January ‘16, I wrote on scope of work, based on contributor community and use of API’s from PPF’s OpenCongress and Sunlight’s Open States project:
One goal would be to liberate open data for governments in the top 50 U.S. cities by population, covering approximately 50 million Americans, around 15% of the U.S. population. (Surrounding metropolitan areas could join in by adopting the Open Civic Data standard and the open-data community.) That would be, by population, New York City at number one, down through Wichita & New Orleans at 49 and 50. Beyond that, a medium-term goal would be covering current elected officials for the 81% of U.S. population that lives in the top 500 “urban areas” (per 2010 U.S. Census) goal of 90% coverage with at least 90% accuracy would be admirable too, towards full national coverage
What’s the cost and return on investment? Well, briefly, Councilmatic has a number of core uses — for transparency, public dialogue and community engagement. But to provide open city Council data — and more official city government info, such as contact info and committee hearing agendas — at production-use scale, a non-profit budget of two full-time technologists and one partnerships manager would be adequate. Call it ballpark $350k annual budget, maintained half from earned-revenue partnerships, half from charitable foundations. Focused, smaller-size non-profit #opengov projects are an incorporation model that’s fallen out of favor in favor of commercial #civictech startups taking VC and then an early exit.
But Facebook just launched its feature without city council data — the opportunity cost for local engagement has been suffered because this baseline level of investment has been missing from the #opengovdata field since 2011.
This situation is a definition commons-tragedy, that the maintenance of hundreds of sets of city data is decently tough and unthinkable for third-party startups- it’s why we’re proposing our non-profit open-data Councilmatic, as an experienced & focused community project, be financially supported to provide this quality-assured info to commercial tech projects (just like FB’s!) that don’t have the incentives to really reach down to the most-local level or maintain open data.

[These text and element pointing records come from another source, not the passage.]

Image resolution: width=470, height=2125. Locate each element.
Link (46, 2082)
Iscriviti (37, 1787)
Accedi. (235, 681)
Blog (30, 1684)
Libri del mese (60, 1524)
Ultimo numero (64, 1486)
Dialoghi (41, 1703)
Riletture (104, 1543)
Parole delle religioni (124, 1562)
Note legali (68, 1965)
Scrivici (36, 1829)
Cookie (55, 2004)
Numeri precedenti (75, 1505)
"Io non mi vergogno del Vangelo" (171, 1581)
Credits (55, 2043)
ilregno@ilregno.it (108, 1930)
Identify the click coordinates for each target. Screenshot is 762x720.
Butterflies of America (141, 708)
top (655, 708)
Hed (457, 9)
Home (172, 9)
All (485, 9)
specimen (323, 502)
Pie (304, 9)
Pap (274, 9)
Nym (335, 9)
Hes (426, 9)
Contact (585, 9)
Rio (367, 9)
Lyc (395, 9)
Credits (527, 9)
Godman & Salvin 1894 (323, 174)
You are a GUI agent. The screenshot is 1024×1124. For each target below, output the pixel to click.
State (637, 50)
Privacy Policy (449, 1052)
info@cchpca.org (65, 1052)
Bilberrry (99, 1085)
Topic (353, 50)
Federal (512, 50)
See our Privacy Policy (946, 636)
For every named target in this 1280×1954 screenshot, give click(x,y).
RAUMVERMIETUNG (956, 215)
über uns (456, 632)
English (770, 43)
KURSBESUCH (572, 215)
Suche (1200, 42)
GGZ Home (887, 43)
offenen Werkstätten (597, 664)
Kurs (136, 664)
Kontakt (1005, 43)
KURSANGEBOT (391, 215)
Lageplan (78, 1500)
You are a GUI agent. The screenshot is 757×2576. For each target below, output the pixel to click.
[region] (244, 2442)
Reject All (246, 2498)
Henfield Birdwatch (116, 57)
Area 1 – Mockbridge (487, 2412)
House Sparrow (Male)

Can anyone reading connect our c3 non-profit with a charitable philanthropist who can pledge some of the $150k in charitable funding — to meet some $150k in earned-revenue funding- that would enable Councilmatic to provide local data to Facebook & others this year? Then from this open-data foundation, more powerful engagement features are possible, as demonstrated in NYC & Chicago Councilmatic (free of charge): public meetings, event agendas, and email alerts on custom search terms:

More detailed project & funding & impact info available upon request —simply email, david at ppolitics.org. We seek to take the public benefits of #opengov finally all the way down to city council levels. We have dedicated ourselves to this mission of effective local advocacy, but practical & scalable projects are falling by the wayside every year because of a lack of modest non-profit funding. (See also on this point, to complement earned-revenue, non-profit project funding could come from my intentionally-controversial One Percent Rule. Not just programs, not just conferences, but open-data projects and products, imagine where we’d be by now in 2017.)